When a line in the entries contains the word "computer", copy that line in full.

-- INFORMATION SUPPLIED follows --

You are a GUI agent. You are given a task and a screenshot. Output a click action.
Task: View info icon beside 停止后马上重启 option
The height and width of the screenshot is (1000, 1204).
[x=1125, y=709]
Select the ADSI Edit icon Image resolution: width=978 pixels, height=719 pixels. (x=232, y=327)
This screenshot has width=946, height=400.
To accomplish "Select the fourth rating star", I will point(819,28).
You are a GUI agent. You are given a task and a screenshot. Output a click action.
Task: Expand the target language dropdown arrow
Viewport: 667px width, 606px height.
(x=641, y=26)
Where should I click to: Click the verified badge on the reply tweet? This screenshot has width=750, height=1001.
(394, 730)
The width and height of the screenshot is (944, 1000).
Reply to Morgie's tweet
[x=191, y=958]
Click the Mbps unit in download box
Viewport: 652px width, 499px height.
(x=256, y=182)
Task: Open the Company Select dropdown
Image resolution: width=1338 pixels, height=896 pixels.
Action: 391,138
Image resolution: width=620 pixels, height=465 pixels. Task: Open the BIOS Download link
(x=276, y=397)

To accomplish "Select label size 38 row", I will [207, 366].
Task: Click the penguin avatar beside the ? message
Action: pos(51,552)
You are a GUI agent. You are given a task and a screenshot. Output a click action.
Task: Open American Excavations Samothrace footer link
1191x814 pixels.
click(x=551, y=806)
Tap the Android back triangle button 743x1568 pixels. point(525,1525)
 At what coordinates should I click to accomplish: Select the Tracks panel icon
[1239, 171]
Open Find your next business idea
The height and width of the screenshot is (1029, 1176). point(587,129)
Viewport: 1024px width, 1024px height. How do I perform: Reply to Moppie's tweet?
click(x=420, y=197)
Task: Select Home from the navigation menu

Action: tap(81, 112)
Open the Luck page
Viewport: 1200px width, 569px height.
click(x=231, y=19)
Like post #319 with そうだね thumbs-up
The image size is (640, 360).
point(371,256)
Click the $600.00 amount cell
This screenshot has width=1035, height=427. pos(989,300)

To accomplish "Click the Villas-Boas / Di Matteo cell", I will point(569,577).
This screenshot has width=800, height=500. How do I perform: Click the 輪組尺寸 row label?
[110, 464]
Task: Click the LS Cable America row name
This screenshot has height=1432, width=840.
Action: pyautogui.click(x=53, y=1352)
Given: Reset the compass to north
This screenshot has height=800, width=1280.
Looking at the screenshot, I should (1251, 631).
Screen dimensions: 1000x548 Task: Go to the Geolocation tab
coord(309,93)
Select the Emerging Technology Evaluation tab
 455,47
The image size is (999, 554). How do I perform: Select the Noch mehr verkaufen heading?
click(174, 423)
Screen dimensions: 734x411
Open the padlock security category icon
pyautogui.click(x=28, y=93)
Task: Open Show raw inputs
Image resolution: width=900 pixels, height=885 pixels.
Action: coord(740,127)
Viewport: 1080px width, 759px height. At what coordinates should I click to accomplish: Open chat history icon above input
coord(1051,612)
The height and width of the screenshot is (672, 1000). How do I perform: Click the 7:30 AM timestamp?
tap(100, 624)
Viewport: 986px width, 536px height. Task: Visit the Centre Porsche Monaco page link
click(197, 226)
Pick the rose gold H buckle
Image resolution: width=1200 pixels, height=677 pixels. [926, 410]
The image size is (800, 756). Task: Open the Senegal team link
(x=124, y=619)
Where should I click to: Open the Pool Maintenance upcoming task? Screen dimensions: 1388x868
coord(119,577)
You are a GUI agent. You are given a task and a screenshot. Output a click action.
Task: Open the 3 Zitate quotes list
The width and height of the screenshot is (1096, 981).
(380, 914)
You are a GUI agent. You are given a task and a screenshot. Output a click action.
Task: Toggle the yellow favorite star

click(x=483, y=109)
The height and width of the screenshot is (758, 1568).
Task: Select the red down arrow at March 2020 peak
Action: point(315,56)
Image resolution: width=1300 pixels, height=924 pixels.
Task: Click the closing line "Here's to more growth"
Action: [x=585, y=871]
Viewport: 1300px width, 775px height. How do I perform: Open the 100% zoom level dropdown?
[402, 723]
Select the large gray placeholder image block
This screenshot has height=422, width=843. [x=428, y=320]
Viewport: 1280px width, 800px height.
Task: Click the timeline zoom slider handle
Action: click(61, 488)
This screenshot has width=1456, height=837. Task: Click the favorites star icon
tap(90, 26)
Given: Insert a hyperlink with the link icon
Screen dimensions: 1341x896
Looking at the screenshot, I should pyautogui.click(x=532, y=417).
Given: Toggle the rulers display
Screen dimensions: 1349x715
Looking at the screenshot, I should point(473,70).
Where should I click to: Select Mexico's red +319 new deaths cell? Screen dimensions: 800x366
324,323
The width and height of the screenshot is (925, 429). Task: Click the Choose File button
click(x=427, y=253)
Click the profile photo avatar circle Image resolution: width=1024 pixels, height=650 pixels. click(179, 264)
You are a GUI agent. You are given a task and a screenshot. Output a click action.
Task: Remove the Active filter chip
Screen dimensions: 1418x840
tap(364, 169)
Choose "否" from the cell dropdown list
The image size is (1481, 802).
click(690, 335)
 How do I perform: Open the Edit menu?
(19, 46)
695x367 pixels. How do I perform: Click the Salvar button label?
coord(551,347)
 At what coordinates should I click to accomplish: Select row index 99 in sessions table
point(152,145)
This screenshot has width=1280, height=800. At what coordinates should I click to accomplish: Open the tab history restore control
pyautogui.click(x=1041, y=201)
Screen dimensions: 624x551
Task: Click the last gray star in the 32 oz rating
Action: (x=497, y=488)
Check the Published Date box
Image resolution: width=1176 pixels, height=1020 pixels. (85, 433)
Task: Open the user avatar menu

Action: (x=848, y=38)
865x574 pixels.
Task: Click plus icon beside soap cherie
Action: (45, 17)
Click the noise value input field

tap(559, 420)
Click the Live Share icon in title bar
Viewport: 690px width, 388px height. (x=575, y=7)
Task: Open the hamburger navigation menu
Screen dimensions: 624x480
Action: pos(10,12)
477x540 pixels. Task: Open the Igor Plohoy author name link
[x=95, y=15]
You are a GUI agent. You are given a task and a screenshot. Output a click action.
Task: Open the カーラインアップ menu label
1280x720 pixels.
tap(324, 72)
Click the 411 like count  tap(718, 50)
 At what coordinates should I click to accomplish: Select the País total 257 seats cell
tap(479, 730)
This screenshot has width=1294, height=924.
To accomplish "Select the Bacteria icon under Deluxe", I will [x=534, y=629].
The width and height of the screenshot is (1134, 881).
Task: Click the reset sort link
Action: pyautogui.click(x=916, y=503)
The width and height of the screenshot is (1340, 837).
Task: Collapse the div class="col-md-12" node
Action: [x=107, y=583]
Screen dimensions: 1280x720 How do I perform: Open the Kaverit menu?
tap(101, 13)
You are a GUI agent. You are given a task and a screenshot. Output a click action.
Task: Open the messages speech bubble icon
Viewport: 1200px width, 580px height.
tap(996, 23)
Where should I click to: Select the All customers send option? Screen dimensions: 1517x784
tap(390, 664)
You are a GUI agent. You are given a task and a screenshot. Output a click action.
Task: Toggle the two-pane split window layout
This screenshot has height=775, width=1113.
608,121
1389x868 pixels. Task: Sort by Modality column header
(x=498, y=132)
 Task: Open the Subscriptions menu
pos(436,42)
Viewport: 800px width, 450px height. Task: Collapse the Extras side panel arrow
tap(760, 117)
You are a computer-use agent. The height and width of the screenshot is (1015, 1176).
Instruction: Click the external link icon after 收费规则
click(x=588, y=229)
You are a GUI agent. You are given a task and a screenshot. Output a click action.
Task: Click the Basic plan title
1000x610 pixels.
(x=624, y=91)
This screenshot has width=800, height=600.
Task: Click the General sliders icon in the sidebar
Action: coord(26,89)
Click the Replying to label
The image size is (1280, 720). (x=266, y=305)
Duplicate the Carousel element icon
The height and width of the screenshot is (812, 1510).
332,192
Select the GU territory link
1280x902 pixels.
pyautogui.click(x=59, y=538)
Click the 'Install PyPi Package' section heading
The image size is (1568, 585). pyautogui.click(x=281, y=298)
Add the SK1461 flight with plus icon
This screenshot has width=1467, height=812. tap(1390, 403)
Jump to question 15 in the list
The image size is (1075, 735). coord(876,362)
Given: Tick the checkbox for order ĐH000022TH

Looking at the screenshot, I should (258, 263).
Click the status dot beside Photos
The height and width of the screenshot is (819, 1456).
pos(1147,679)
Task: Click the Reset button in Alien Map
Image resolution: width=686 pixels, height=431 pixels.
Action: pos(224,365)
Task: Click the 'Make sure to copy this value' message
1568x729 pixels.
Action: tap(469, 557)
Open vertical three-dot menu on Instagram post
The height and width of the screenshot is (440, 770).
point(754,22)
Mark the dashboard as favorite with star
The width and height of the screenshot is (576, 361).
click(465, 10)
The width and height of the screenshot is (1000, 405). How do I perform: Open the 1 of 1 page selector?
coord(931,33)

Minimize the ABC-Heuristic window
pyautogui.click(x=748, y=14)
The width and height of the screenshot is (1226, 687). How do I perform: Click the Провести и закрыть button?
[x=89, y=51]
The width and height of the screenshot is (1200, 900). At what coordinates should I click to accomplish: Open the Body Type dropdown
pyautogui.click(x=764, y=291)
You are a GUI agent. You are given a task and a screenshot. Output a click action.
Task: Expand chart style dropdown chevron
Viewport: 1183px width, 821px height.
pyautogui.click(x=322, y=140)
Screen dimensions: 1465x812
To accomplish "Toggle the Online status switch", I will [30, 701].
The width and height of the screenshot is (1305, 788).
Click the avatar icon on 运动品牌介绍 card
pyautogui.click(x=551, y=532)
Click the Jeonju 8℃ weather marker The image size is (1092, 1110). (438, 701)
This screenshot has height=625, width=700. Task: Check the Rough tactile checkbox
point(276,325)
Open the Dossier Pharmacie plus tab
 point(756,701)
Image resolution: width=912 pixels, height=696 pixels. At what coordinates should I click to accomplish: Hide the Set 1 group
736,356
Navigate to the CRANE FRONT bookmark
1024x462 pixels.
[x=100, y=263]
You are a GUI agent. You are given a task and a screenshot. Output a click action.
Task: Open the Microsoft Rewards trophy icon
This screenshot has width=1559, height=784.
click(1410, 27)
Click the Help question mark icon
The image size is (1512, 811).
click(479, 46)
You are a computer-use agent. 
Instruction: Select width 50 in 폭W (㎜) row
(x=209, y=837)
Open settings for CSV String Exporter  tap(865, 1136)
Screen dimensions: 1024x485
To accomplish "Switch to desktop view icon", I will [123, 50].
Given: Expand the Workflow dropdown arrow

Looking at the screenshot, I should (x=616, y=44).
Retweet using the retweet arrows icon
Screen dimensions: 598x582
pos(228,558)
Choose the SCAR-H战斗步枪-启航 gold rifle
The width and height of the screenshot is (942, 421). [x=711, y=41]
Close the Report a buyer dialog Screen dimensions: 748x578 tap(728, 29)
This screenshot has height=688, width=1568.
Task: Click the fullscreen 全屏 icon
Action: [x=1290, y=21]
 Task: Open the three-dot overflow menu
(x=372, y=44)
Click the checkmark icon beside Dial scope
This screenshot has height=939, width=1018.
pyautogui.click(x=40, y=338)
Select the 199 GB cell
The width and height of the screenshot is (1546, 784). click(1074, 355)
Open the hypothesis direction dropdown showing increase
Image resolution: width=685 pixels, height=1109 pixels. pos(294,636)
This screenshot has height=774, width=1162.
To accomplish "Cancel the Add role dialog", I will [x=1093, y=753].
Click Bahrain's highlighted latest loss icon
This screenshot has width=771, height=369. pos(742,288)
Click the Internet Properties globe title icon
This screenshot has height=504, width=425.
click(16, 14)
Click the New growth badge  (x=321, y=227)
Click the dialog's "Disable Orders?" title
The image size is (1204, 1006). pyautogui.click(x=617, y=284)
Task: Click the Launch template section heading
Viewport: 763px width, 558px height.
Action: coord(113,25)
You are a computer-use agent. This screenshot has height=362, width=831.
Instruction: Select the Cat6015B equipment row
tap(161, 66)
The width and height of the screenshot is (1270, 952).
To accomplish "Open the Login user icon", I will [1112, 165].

-- INFORMATION SUPPLIED concluded --

▸ SOLUTION TO THIS PROBLEM:
You are a computer-use agent. The height and width of the screenshot is (1015, 1176).
You are a computer-use agent. 
You are a computer-use agent. This screenshot has height=362, width=831.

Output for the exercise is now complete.